Занятый размышлениями о должно быть сложных путях, какими в этот тихий мирок могла попасть не очень соответствовавшая всей остальной обстановке фотография, Лаврентьев не заметил, как снова вошел старичок и, распахнув портьеру, пропустил женщину с подносом.
— Простите, что заставила ждать, — сказала она грудным низким голосом и поставила на стол поднос с кастрюльками и со сковородками, на которых что–то шипело. — Доброе утро, вернее — добрый день, ведь почти уже двенадцать.
Лаврентьев видел, что женщина эта упорно борется со старостью. Она была в длинном, коричневого тонкого сукна платье с тугим, расшитым сутажом лифом и пышными рукавами. Белый, такой же как и воротничок, кружевной ее передник едва превосходил в размерах носовой платок и имел, конечно, лишь чисто символическое значение — служил знаком того, что здесь, за столом, хозяйка — она. Седые волосы над бледным лицом были зачесаны высокой короной. Голову она держала прямо, и сама держалась прямо, легко и свободно.
— Не смущайтесь, — сказала с приветливой улыбкой. — Садитесь к столу. Вчера вы назвали меня бабушкой и не ошиблись. Вам сколько лет? Ну вот, нет тридцати! А мне пятьдесят семь. Когда плохое настроение, я горблюсь, хожу в шлепанцах. А когда настроение хорошее, я вновь молода, насколько, конечно, возможно при этой седине и морщинах. Сегодня у меня хорошее настроение… Я очень люблю осень, желтые листья, ненастье, дождь и ветер. А вы?..

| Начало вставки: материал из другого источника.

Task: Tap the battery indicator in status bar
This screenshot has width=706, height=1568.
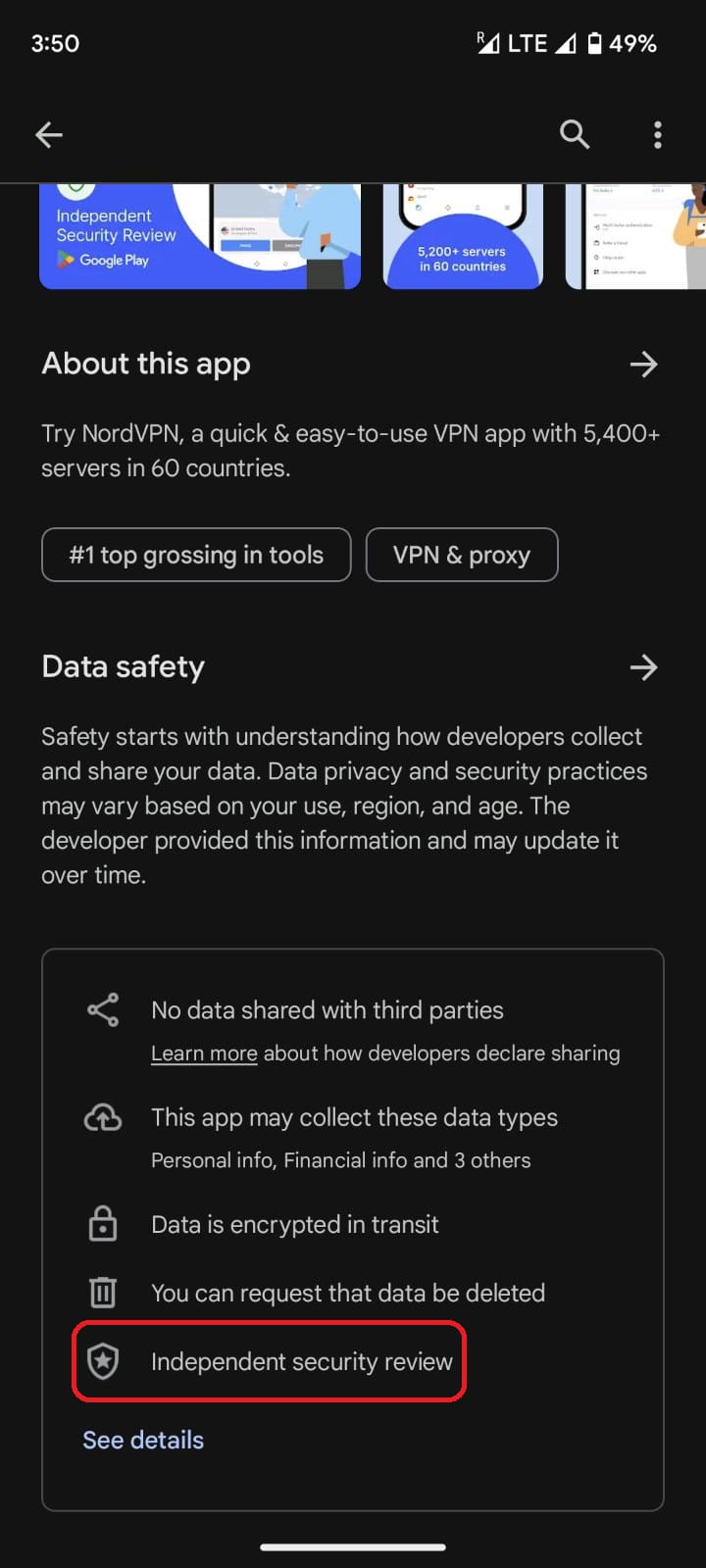Action: (x=594, y=43)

— Дождь и ветер? — недоуменно переспросил Лаврентьев.
— Да, дождь и ветер, именно — ненастье. Это воспоминание. Ну, садитесь же. Остынет, будет невкусно, а я старалась приготовить повкусней. Антон Иванович прислал для вас все свежее и лучшее.
Она произнесла это имя и отчество так, будто ее гость давным–давно знал человека, о котором она говорит. Лаврентьев хотел спросить, кто такой Антон Иванович, но хозяйка, пододвигая ему сковородку с яичницей, масленку, муравленый горшочек с топленым молоком, продолжала говорить, и прервать ее никак было нельзя.